The present confrontation of Communist China and the United States, on which the future of peace in Asia hinges, is merely the latest phase in a continuing historical process-the remaking of China's ancient society under the stimulus of Western contact. How does it happen that a century of foreign trade and missionary evangelism, of modern education and the training of Chinese students in Western ways, has now resulted in a seeming rejection of the West? What has been the real nature of "China's response to the West" during the past century of our contact? This volume gives the first inside account, on so broad a scale, of how China's leaders reacted to the invasion of Western arms and goods, persons and ideas, during the three generations from the Opium War to the rise of the Kuomintang.

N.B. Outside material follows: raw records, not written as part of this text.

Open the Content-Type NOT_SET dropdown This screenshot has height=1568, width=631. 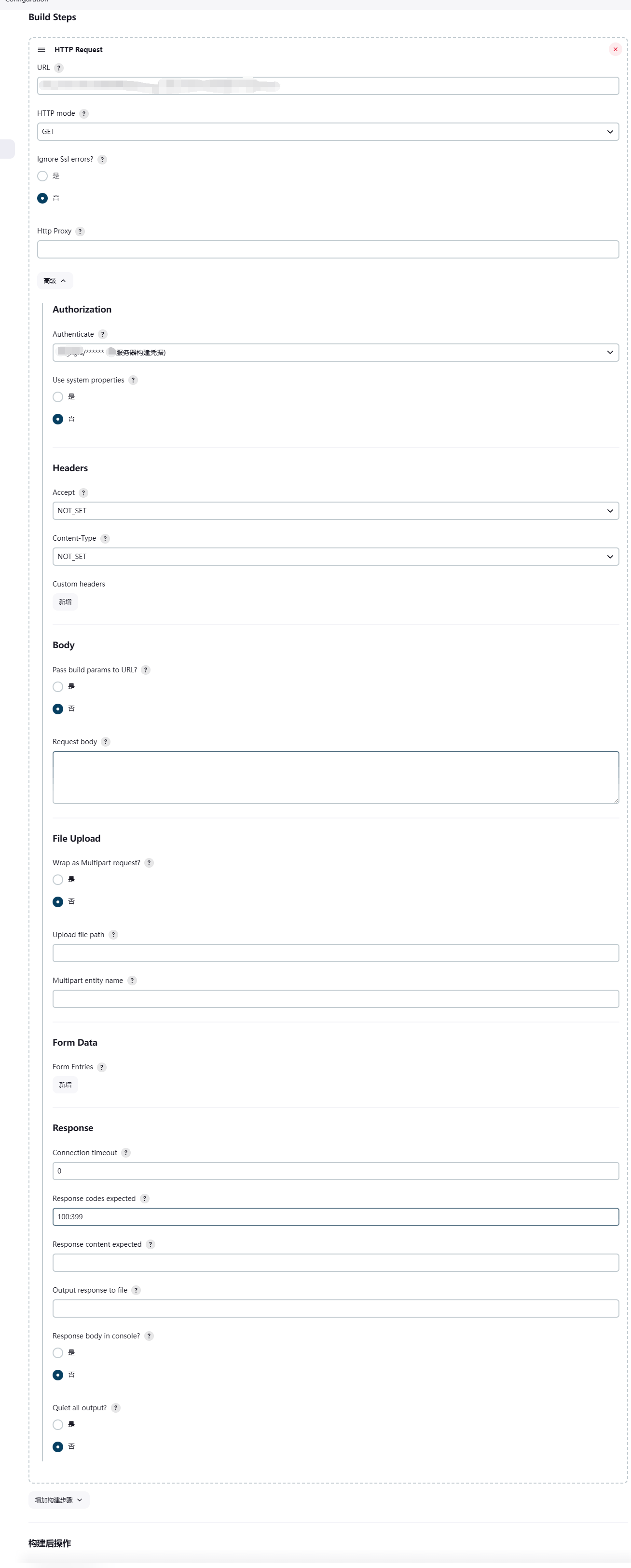click(336, 556)
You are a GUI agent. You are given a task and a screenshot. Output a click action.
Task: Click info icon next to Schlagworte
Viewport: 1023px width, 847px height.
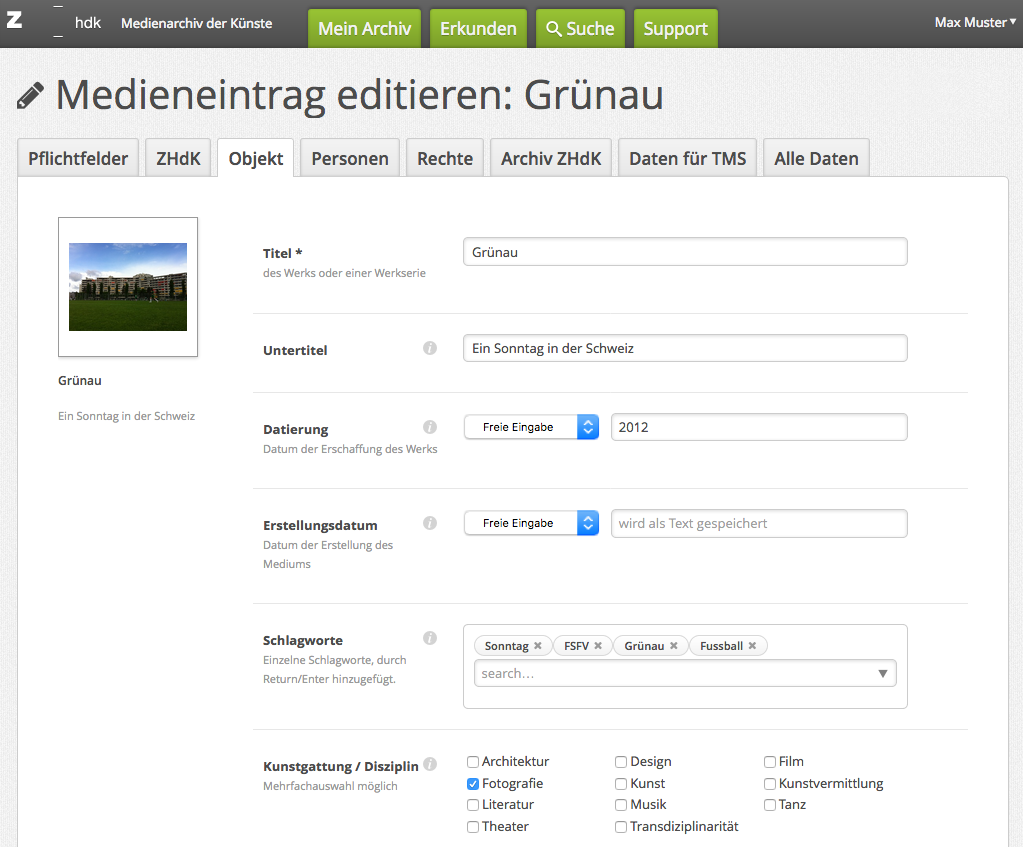(x=430, y=638)
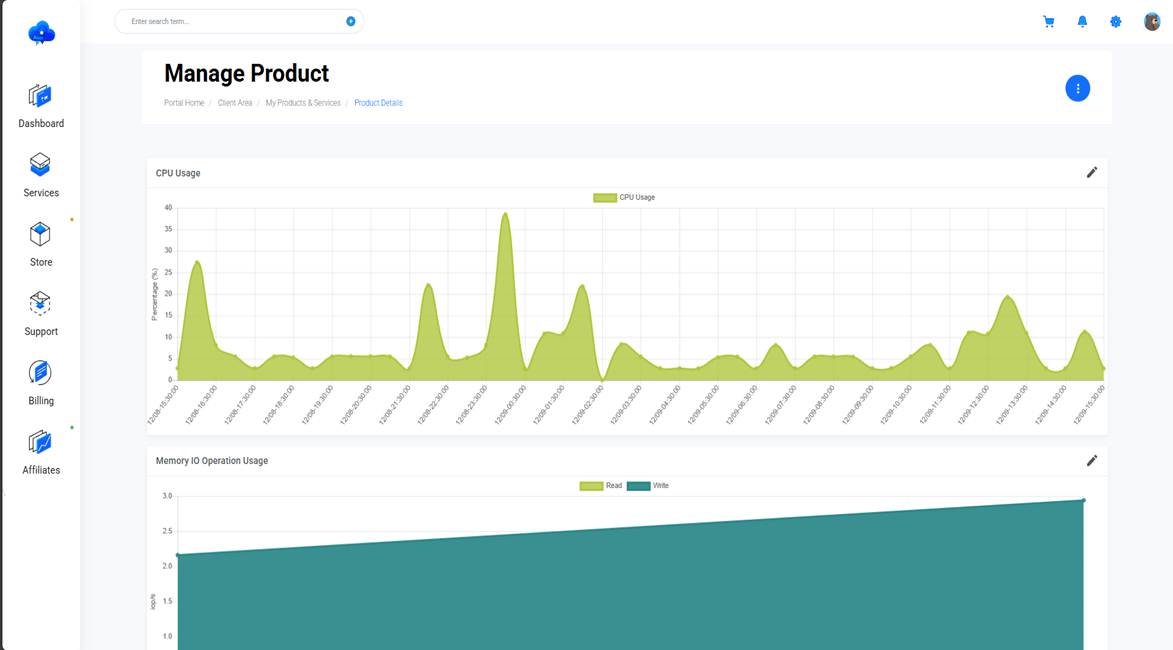Toggle the CPU Usage legend series
The image size is (1173, 650).
624,197
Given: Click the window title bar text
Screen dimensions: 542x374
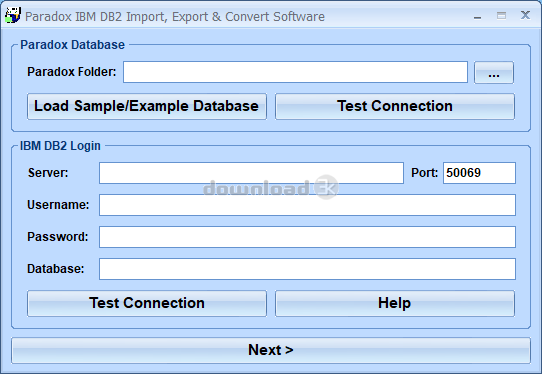Looking at the screenshot, I should 175,17.
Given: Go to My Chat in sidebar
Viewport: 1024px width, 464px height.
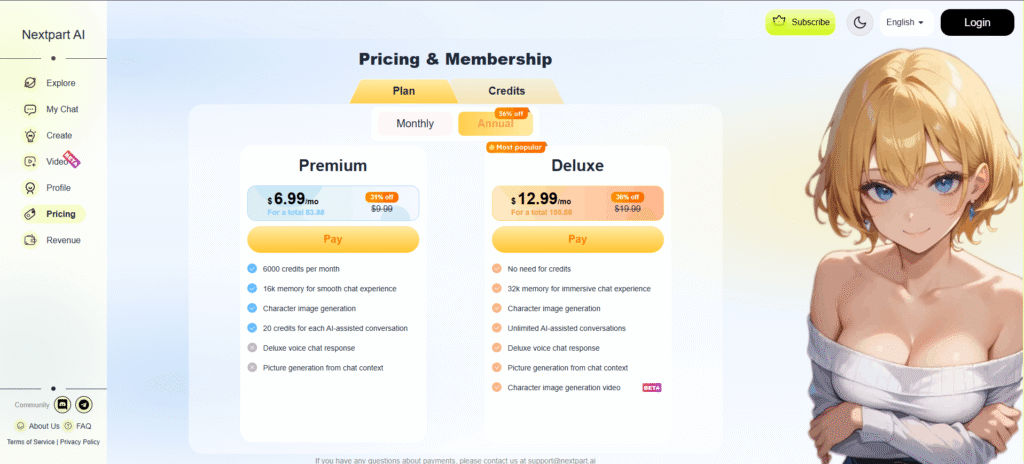Looking at the screenshot, I should [x=52, y=109].
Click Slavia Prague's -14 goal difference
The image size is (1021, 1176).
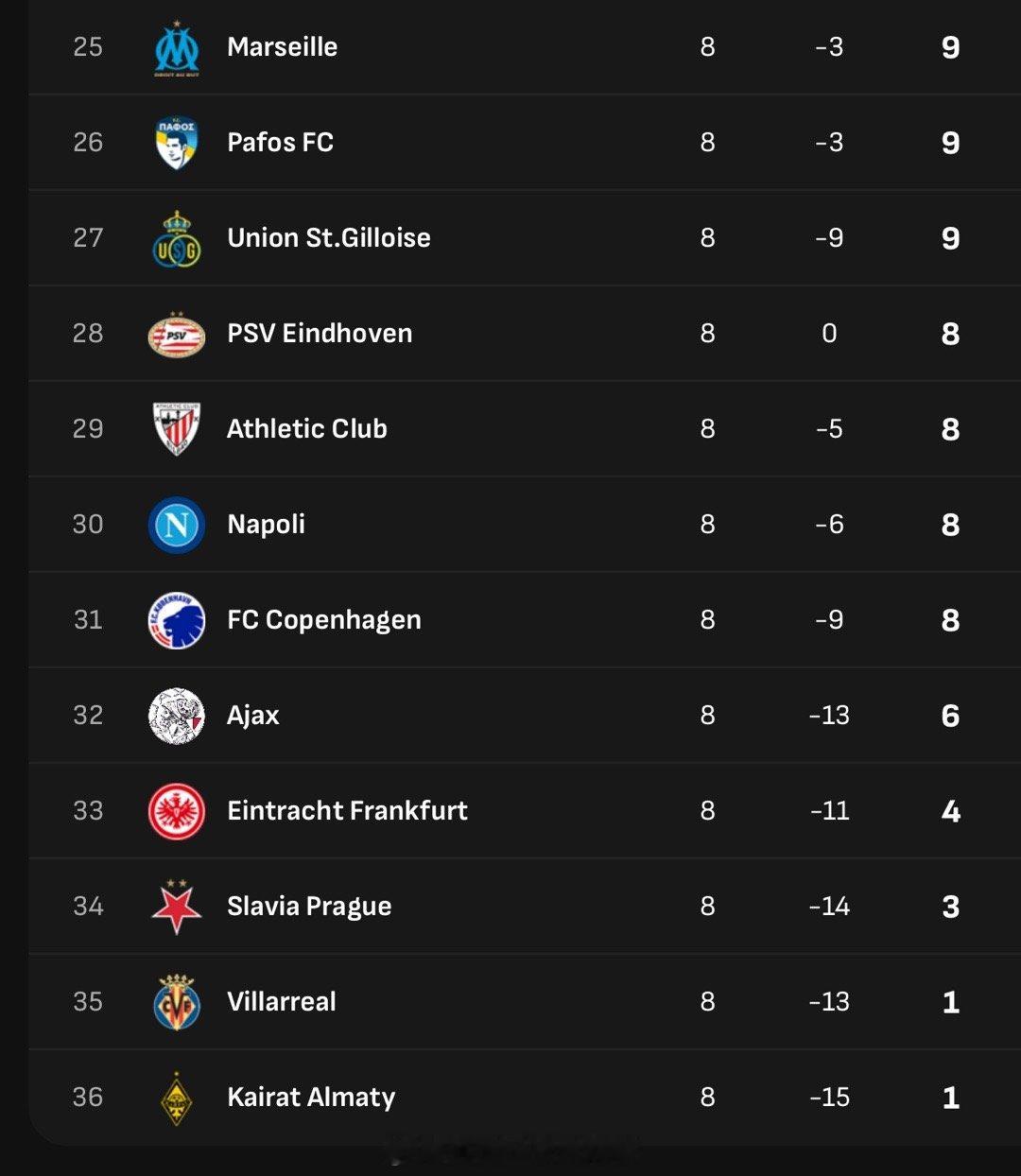[x=829, y=907]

In 28 chapters, with translations of 65 key documents, the authors trace the stages by which the scholar-officials of the Middle Kingdom were brought to recognize successively the need for Western arms to defend their country, Western technology for making arms, modern science to support technology, its application in modern industry to strengthen the nation, and all the attendant new ideas which led them eventually into great movements for institutional reform, political revolution, and ideological reconstruction. From the famous Commissioner un's first study of Western geography during his anti. opium crusade, through the efforts of Li Hungchang and others at "self-strengthening" by industrialization, down to the critical thought of Dr. Hu Shih and the eclecticism of Sun Yat-sen in the early 20th century, the writings of China's leaders ring the changes on a central theme how to remake their heritage and create a modern nation capable of meeting the West on equal terms. The provincial viceroys, the Reformers of 1898, the Boxers in 1900, the old Empress Dowager, and the eager students studying abroad, each in their own way, all grapple with this absorbing problem. The varied Chinese responses to the West in the formative century here analyzed give us a new insight into the springs of social action among one-fifth of mankind. The companion volume, for the research specialist, provides Notes and Sources, Bibliography, and a Glossary of Chinese names and terms, essential bases for further exploration of this new field.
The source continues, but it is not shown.